- Listed entries -
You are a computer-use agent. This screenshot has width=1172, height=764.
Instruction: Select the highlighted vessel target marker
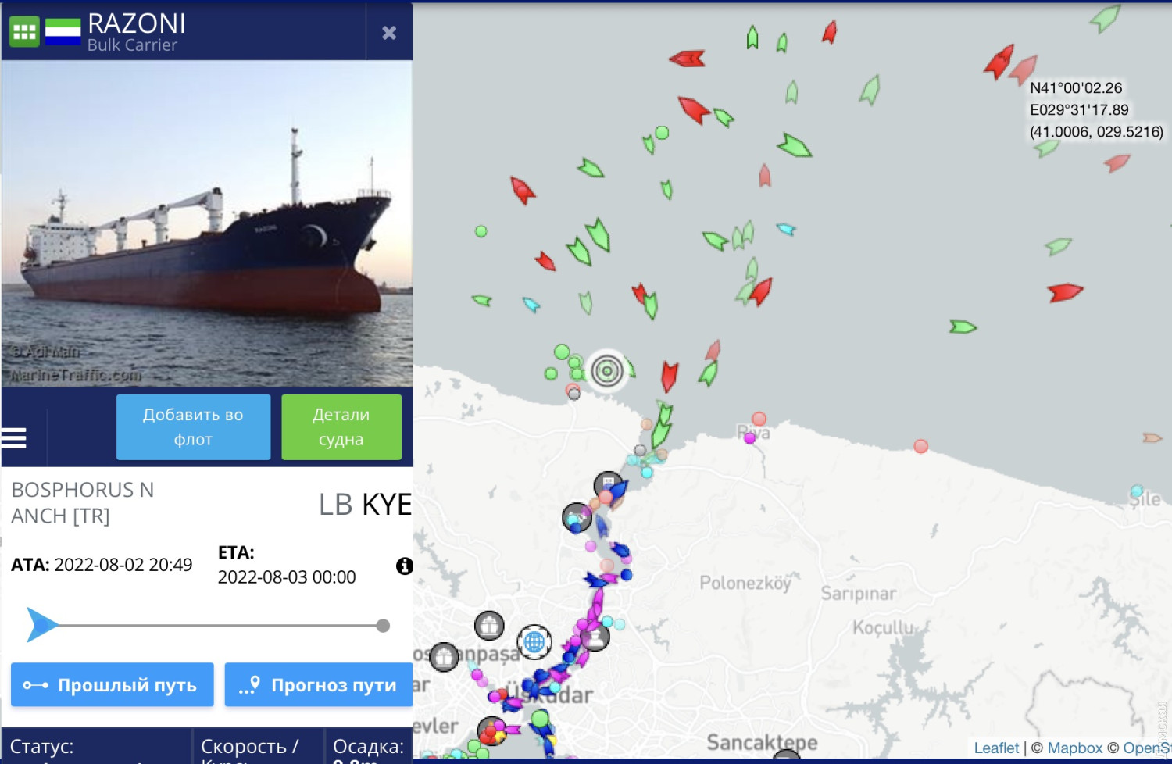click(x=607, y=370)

--

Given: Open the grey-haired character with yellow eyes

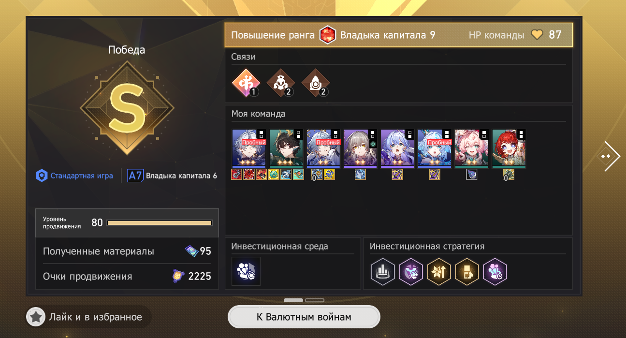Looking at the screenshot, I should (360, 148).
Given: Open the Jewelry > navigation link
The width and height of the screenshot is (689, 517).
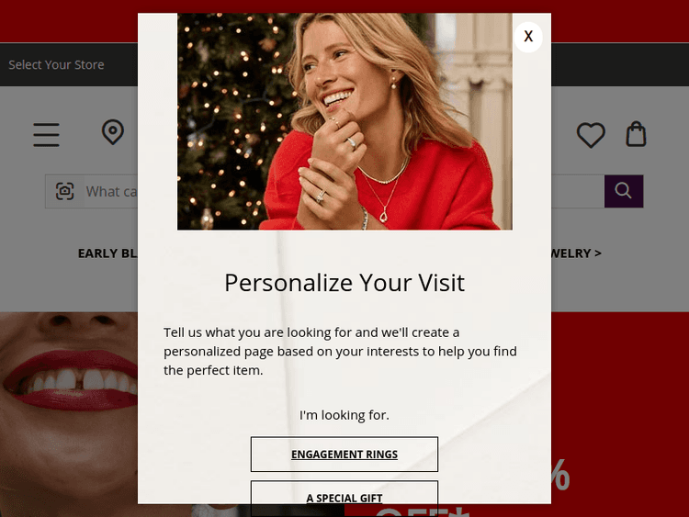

---

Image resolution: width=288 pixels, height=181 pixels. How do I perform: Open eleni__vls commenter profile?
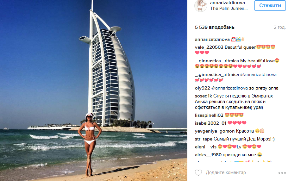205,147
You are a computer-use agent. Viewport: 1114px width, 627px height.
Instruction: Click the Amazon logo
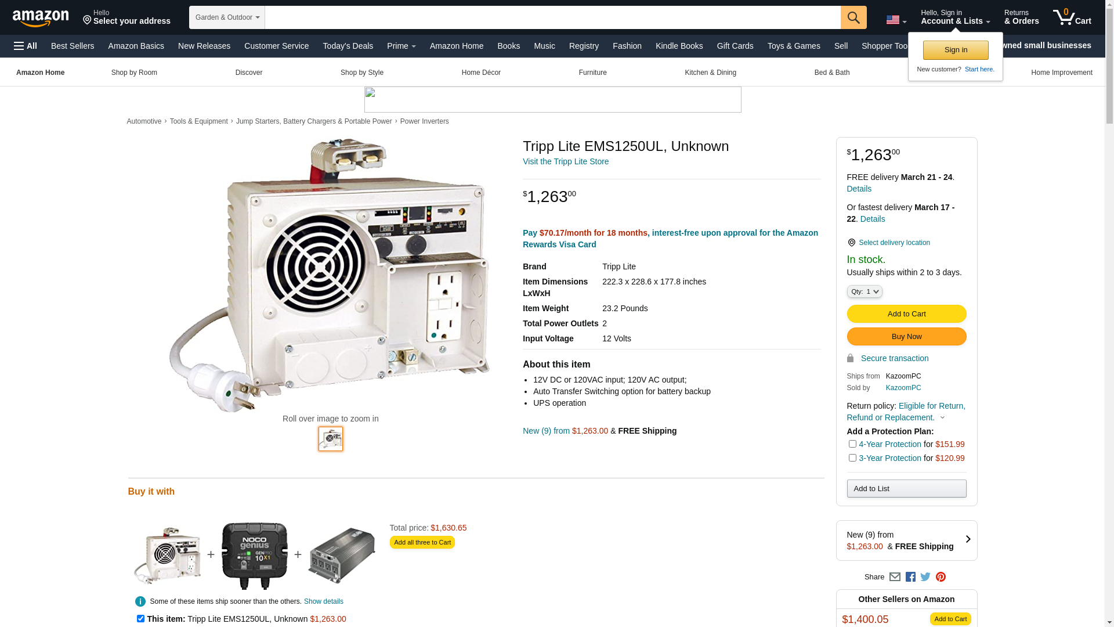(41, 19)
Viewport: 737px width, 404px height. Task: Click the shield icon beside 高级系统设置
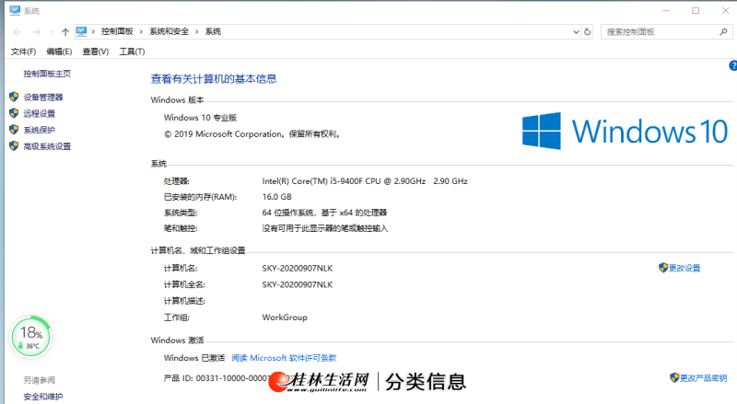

- What to produce -
Give back exactly, and solely, the section of the data above bounded by the line containing "Instruction: Click the Amazon logo" and the line containing "Viewport: 737px width, 404px", both bounding lines included and pictures omitted.

- Completed exercise -
Instruction: Click the Amazon logo
(41, 19)
Viewport: 737px width, 404px height. Task: Click the shield icon beside 高级系统设置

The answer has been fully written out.